June 26 -- Coming soon to a Diagon Alley near you

Last weekend I donated my biannual day to reading the newest Harry Potter book.

At least with the earlier books in the series, you could whip through one with the loss of a single morning and part of an afternoon. But the last couple have been (literally) monstrous tomes and now require at least a couple hours after the midnight purchase, followed by the entire next day until well into the night.

Is it worth it? Yeah, probably. J.K. Rowling has done a pretty good job of looting Lewis, Chesterton and Bullfinch's Mythology. She's constructed a nice clockwork plot. And some of the characterizations are terrific. For example, speaking as the parent of a 12-year-old, Harry Potter does a terrific turn in this one as an obnoxious, confused and ultimately decent teenager. Unfortunately, other characters, notably Dumbledore and the frustratingly uninteresting villain Voldemore, remain as cardboard as ever.

In other words, the new Harry Potter is about as good, and as bad, as the four that came before it.

So, why is J.K. Rowling the most popular novelist on the planet? The greatest contributor to childhood literacy since McGuffey? Most of all, why are millions of adults joining this phenomenon, spending time out of their busy lives on a featherweight Bildungsroman about a British teenage wizard?

The answer, I think, lies beyond Platform Number 9 ¾.

The real glory, I think, of the Potter books is Rowling's genius for creating an alternative reality. Harry's real world life with the Dursley family, besides being a shameless rip-off of Roald Dahl, is both cartoonish and tiresome. You can almost sense that Rowling herself is anxious to get out of there and return to her own imaginative world of Hogwarts, the Weasleys and the London-behind-London of her magic world.
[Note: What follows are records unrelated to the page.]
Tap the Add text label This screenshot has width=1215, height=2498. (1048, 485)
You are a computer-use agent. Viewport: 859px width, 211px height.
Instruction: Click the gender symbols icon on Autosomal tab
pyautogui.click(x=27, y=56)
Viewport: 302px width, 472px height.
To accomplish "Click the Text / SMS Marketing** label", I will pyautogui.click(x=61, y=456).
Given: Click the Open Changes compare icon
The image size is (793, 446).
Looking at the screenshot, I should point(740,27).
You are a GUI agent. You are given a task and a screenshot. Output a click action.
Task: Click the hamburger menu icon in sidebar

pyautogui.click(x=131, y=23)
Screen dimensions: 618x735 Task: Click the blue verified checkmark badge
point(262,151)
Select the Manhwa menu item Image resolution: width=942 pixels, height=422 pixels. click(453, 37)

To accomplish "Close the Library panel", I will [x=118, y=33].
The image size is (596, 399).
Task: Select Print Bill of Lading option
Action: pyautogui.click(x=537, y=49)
It is this other world, with its odd characters and locales and its strange malleability of space and time, that I think most attracts readers both young and old. And it is this other world that stunned me with the shock of recognition as I read the new Harry Potter last weekend.

You see, I've been there.

An Idea Whose Time Has Come

There is a phenomenon, described by cultural historians, of an idea whose time has come. Lately, brain scientists and linguists have taken to calling it a "meme." It is an idea, often expressed as metaphor, that arises in one field of endeavor and soon sweeps across all of society. It becomes the defining notion of that age, coloring everything from scientific theories to the latest trends in the arts.